> [Material to process]
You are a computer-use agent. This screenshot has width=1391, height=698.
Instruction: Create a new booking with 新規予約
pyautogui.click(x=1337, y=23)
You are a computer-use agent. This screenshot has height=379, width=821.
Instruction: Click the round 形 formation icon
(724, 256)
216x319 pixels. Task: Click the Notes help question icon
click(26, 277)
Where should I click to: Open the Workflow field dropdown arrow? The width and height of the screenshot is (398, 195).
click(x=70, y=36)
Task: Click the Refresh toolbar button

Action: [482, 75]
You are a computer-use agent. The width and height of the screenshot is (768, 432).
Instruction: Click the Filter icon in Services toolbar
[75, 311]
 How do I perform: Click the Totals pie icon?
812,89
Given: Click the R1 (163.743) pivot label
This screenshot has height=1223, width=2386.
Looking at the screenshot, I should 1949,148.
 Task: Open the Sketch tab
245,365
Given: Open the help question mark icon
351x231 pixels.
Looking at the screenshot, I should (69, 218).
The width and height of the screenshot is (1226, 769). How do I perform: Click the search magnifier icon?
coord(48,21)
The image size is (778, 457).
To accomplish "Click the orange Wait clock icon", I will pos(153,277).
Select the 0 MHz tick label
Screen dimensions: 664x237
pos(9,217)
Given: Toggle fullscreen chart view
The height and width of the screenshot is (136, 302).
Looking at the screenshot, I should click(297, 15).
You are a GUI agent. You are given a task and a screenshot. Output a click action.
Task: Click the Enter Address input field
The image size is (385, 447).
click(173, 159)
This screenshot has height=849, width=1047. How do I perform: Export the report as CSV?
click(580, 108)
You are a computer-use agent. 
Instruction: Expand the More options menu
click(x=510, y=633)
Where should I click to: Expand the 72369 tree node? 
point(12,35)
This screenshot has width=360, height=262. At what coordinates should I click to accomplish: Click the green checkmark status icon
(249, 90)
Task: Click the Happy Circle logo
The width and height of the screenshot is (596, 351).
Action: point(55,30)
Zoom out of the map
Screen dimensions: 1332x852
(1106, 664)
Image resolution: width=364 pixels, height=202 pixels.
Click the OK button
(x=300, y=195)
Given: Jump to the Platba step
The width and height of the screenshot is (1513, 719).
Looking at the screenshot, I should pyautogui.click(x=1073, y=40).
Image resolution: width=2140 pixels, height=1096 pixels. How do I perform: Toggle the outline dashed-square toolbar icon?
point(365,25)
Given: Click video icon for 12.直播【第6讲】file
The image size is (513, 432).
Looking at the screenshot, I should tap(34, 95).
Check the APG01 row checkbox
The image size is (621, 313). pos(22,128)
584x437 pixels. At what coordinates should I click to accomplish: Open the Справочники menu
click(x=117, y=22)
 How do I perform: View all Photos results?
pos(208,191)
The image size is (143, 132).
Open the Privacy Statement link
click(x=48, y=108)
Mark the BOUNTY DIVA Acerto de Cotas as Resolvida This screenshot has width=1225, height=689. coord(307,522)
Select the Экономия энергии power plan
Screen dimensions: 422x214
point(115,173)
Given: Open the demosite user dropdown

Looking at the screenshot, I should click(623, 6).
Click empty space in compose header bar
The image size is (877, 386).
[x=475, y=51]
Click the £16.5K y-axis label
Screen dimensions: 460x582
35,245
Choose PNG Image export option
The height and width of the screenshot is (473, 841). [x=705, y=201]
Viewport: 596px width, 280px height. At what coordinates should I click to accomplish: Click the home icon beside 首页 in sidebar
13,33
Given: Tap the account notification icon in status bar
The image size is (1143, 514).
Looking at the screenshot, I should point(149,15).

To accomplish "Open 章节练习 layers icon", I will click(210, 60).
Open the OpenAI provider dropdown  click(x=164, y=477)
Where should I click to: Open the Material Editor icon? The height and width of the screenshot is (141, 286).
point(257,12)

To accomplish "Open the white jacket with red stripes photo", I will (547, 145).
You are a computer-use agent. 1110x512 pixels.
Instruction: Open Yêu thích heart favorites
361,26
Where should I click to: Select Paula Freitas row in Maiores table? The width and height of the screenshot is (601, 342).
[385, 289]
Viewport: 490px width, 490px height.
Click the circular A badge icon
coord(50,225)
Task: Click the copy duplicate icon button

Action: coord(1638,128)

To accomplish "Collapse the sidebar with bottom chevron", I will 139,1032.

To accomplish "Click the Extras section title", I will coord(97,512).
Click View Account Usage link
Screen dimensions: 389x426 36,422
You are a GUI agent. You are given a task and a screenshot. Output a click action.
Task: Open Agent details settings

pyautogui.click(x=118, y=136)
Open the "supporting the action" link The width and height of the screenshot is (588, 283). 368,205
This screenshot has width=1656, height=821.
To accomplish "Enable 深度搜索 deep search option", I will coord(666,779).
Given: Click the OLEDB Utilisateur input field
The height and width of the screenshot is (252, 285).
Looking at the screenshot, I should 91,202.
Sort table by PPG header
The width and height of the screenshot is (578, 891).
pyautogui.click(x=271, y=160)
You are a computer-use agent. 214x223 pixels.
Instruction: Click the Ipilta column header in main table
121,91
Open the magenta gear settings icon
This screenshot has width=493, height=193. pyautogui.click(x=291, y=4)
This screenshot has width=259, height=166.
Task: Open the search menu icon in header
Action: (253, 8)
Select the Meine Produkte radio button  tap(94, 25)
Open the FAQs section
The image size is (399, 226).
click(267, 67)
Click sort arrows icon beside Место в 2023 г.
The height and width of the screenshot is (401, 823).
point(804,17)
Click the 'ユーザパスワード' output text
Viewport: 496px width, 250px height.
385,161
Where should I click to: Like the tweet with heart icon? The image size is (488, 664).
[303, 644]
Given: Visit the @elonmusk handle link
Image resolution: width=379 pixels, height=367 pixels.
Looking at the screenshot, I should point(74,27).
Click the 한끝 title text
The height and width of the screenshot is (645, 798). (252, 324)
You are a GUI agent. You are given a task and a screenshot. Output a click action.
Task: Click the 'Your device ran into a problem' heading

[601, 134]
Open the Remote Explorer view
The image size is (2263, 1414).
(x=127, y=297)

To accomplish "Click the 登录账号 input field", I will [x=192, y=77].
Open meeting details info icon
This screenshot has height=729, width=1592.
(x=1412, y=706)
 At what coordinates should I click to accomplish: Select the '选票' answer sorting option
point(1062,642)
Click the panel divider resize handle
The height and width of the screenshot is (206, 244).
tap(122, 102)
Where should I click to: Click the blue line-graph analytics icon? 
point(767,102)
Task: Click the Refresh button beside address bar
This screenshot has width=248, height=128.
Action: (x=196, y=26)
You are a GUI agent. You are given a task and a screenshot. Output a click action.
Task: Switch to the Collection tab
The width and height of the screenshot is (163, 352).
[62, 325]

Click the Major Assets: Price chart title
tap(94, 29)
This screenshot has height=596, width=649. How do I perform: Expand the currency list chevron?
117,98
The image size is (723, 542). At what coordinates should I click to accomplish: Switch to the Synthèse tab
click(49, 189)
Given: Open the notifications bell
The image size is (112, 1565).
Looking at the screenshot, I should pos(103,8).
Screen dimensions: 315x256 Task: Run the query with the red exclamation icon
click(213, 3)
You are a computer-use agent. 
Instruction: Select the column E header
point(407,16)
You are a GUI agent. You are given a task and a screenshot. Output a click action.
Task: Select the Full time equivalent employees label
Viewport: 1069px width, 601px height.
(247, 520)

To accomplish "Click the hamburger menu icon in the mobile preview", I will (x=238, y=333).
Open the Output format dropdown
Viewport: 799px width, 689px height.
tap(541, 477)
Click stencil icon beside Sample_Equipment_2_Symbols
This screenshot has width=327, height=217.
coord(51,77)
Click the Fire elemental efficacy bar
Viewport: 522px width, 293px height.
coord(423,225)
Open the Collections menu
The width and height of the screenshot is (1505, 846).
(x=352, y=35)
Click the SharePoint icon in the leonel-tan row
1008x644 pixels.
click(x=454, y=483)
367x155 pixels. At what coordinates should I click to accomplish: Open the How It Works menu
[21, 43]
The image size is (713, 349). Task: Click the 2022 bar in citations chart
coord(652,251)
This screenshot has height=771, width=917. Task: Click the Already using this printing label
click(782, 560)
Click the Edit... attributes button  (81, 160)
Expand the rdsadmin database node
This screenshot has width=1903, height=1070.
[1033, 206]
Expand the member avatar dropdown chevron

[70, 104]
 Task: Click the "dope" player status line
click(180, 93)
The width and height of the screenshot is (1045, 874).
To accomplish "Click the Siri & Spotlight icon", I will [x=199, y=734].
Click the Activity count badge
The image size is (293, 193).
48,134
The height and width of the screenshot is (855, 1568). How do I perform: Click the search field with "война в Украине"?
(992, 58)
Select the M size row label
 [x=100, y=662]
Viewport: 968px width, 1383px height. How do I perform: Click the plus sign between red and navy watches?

> [Short exercise]
Put the data into a Markdown table with the columns Row and Text. Begin at the line that has "Open the Remote Explorer view", stop after the line that has "Action: (x=196, y=26)", and leave out blank lines.

> [Full output]
| Row | Text |
|---|---|
| 1 | Open the Remote Explorer view |
| 2 | The image size is (2263, 1414). |
| 3 | (x=127, y=297) |
| 4 | To accomplish "Click the 登录账号 input field", I will [x=192, y=77]. |
| 5 | Open meeting details info icon |
| 6 | This screenshot has height=729, width=1592. |
| 7 | (x=1412, y=706) |
| 8 |  At what coordinates should I click to accomplish: Select the '选票' answer sorting option |
| 9 | point(1062,642) |
| 10 | Click the panel divider resize handle |
| 11 | The height and width of the screenshot is (206, 244). |
| 12 | tap(122, 102) |
| 13 | Where should I click to: Click the blue line-graph analytics icon?  |
| 14 | point(767,102) |
| 15 | Task: Click the Refresh button beside address bar |
| 16 | This screenshot has width=248, height=128. |
| 17 | Action: (x=196, y=26) |